**Written instruction:** State how many lines in the data below contain the string "calendar", matching case exactly. Reply with the number alone.
-- START Information given --
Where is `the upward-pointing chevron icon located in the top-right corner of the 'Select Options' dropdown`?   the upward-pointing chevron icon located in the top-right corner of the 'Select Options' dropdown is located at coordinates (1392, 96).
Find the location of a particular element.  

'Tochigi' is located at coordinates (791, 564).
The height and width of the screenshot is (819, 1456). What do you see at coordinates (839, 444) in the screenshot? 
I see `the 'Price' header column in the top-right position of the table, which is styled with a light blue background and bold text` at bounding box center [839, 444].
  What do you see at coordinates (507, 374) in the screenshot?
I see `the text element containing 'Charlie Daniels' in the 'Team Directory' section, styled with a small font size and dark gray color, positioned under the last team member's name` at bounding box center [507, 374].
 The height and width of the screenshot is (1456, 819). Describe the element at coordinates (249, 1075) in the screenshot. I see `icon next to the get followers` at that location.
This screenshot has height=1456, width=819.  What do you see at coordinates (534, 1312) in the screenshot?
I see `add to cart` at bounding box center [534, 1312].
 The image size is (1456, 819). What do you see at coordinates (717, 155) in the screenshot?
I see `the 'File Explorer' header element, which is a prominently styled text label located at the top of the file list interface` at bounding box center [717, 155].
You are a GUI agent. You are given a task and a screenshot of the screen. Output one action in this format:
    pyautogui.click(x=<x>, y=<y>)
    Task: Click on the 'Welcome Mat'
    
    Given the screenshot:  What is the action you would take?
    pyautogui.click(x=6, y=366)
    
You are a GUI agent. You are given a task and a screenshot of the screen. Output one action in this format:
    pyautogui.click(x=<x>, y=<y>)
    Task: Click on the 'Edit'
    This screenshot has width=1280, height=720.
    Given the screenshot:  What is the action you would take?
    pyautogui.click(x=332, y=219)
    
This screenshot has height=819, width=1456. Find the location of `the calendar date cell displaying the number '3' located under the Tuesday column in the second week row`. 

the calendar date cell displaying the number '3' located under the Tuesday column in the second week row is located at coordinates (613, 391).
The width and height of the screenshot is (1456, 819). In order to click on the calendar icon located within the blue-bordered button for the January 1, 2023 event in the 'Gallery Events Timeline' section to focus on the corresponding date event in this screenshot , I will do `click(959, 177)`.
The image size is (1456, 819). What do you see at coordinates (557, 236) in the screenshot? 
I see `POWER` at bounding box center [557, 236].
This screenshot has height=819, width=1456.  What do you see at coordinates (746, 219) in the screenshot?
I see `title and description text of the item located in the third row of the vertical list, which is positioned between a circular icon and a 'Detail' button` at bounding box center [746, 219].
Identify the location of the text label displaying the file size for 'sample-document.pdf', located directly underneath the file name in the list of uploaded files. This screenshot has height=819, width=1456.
-- END Information given --
**Result of the exercise:** 3